Phishing attacks are also an easy way for hackers to hijack networks. One click by an unsuspecting individual can compromise and shut down an entire hospital’s network. Educating employees on what phishing email might look like is crucial to preventing this type of attack.
“The adoption of mobile devices and cloud computing will also continue to bring their own set of security challenges as well, as healthcare organizations strive to maintain visibility and consistent enforcement of security policies while embracing mobility and a hybrid IT environment,” the report noted.

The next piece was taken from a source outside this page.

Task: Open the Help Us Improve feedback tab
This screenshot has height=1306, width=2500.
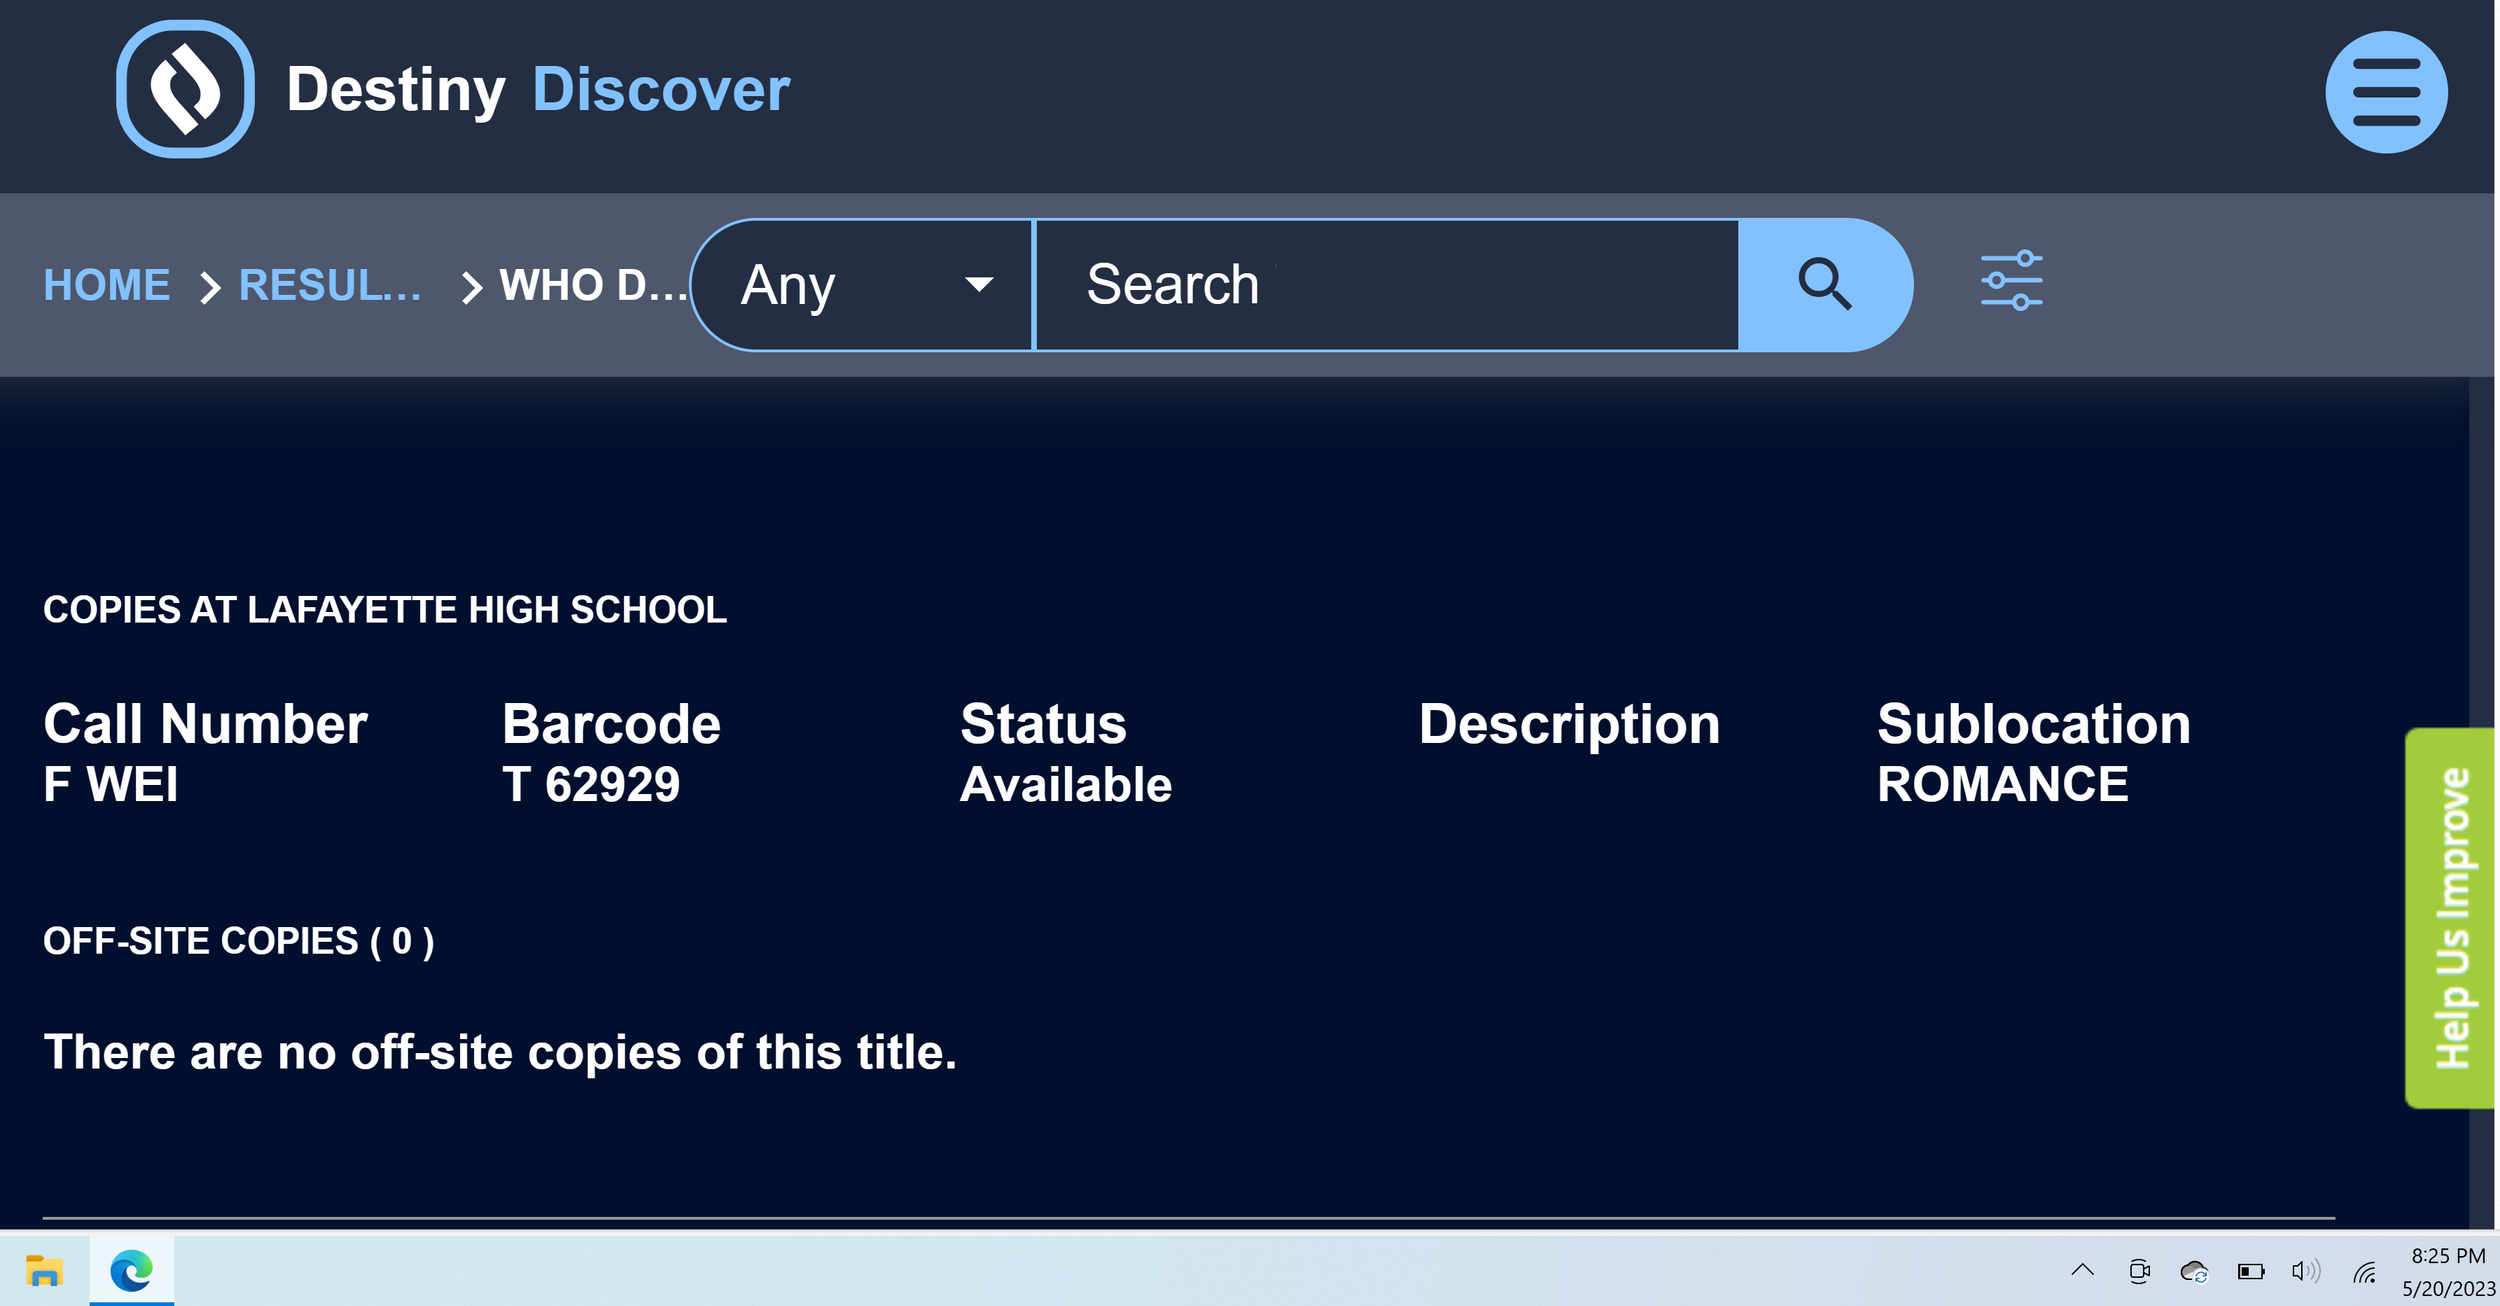Action: (2449, 917)
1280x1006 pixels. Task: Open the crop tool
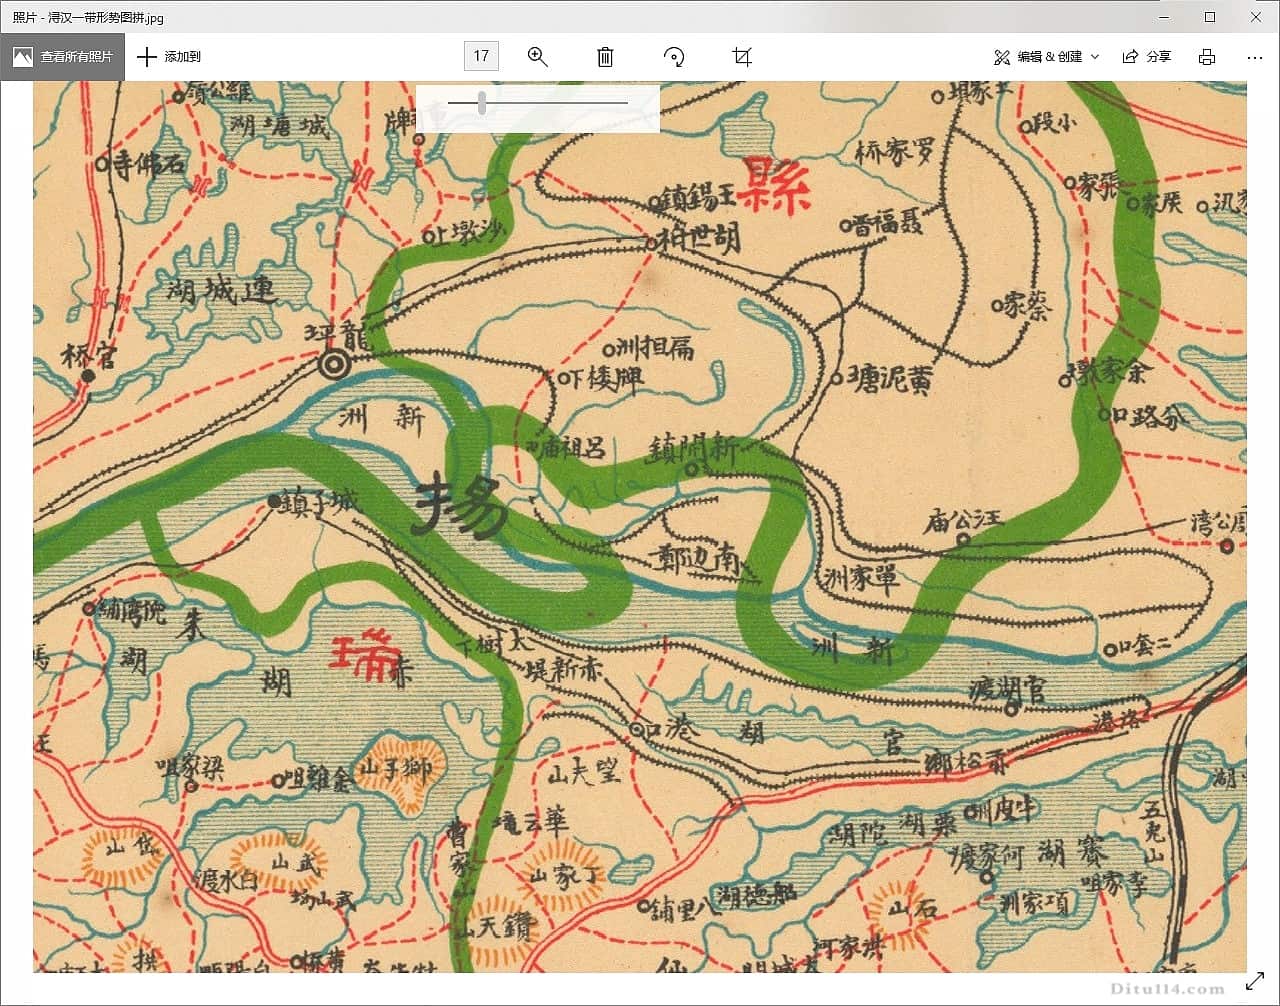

But that does not mean that there is nothing healthcare organizations can do to prevent and mitigate the effects of a cyberattack. Education, cybersecurity investments, and regular system patching are critical to ensuring security.
The report advised healthcare entities to assess third-party risk, regularly review business associate agreements, and implement strict access controls. Considering the growing number of cyber threats, healthcare providers must ensure basic cyber hygiene to avoid becoming the next name on HHS’ data breach portal.